Dubai Police to use drones to capture traffic violators
The next time you find yourself stuck in traffic, be sure to look out for Dubai Police’s new drones.
Launched just yesterday, the new initiative will see the city’s law enforcement use a series of drones to capture live broadcast recordings of traffic as well as major events happening within the emirate.
The drones run using 4G technology and are controlled by highly skilled officers in the command room, where all the footage is sent.
Speaking on the initiative, the Commander-in-Chief of Dubai Police Major-General Abdullah Khalifa Al Merri said: “The new technology will help to record events, emergencies, disasters and accidents in Dubai and live broadcast to the command room so the officer can take proper decisions on time. It will also archive the recordings to use them for training purposes.”
With regards to data capturing, speed and battery life, the director of the drone project, Lieutenant Mohammed Omar Al Muhairi, said: “The drone was modified with long-life battery to stay in the sky as long as possible. It is fast and can transfer [live feed] from more different angles as compared with live broadcast from helicopters.”

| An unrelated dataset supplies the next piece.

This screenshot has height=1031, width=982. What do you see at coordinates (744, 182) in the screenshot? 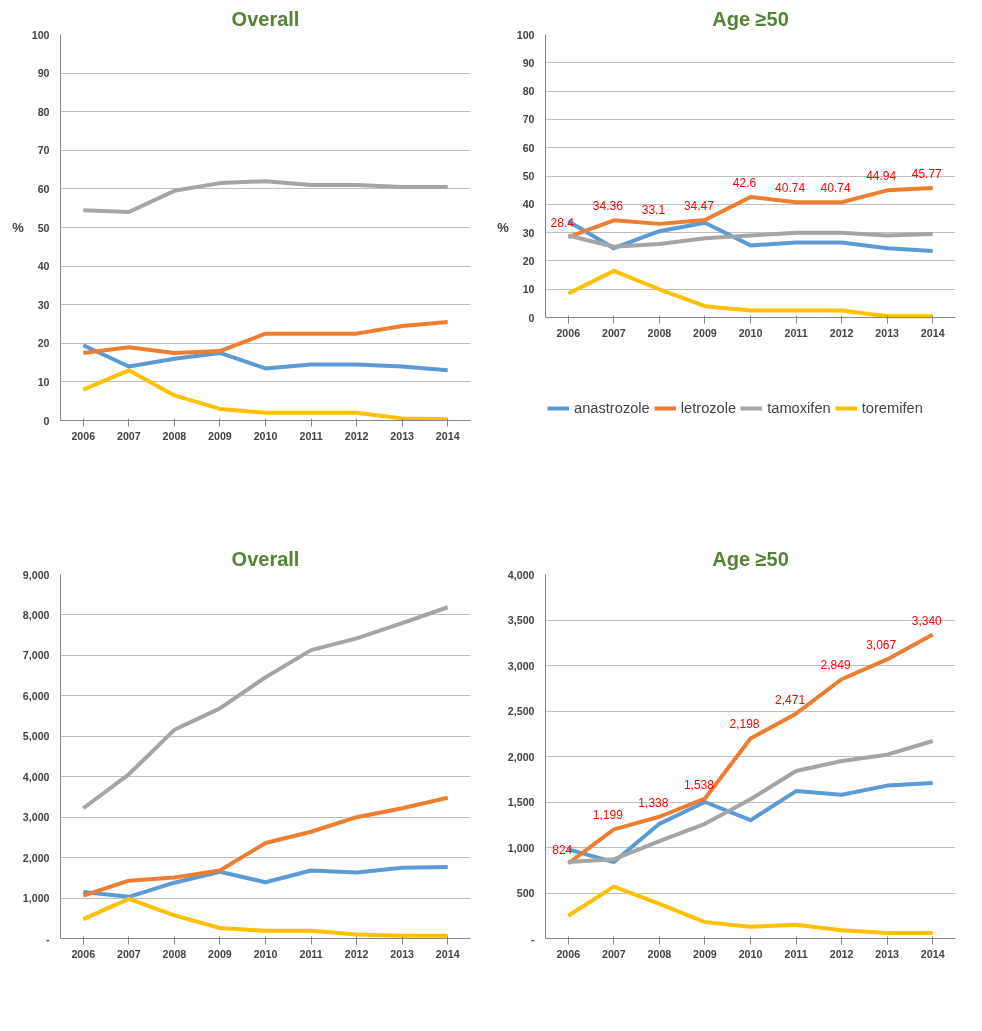
I see `data-label: 42.6` at bounding box center [744, 182].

He added: “We built the drone using Dubai Police resources and technology and it’s cheaper and working perfectly.”
It seems like the city’s police force isn’t the only entity utlising drone technology. Earlier this week, Costa made their first delivery using the nifty, time saving device. It sent the brand’s latest Frostino and Cold Brew range to customers on Kite Beach from its branch on Jumeirah Beach Road.

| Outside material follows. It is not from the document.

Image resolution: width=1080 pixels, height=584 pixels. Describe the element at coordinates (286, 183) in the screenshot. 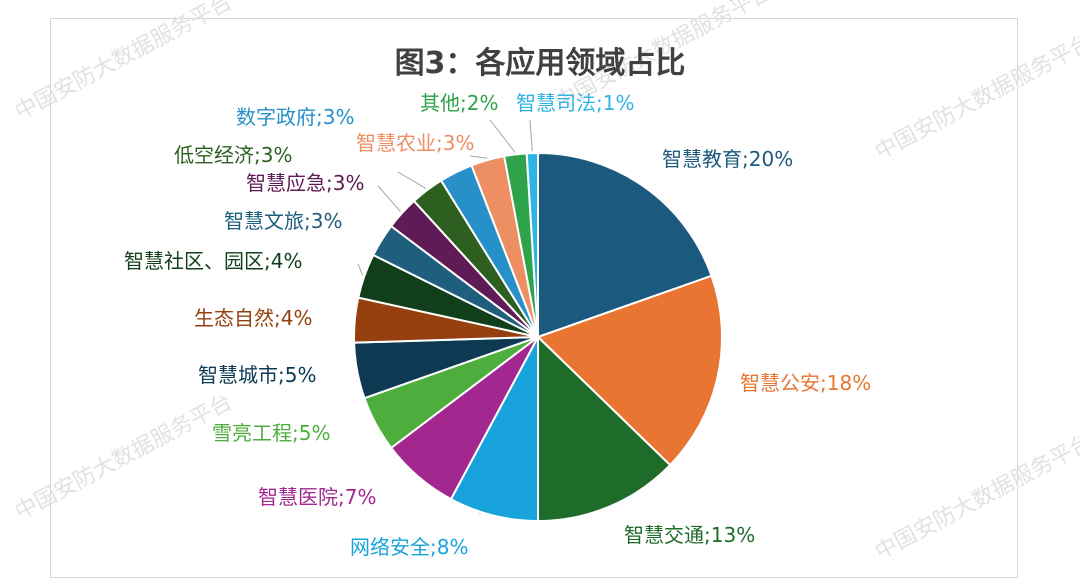

I see `slice-label-name: 智慧应急` at that location.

Shemaine Jones, head of marketing at Costa Coffee UAE, commented: “Dubai is known for leading the way with innovative technology and drones are the next frontier for instant delivery. Our customers told us they’d love to have their favourite drinks dropped off by drones, so we’re super excited to have successfully tested this service, enabling beach-goers to enjoy ice cold beverages without leaving the comfort of their sun-loungers.”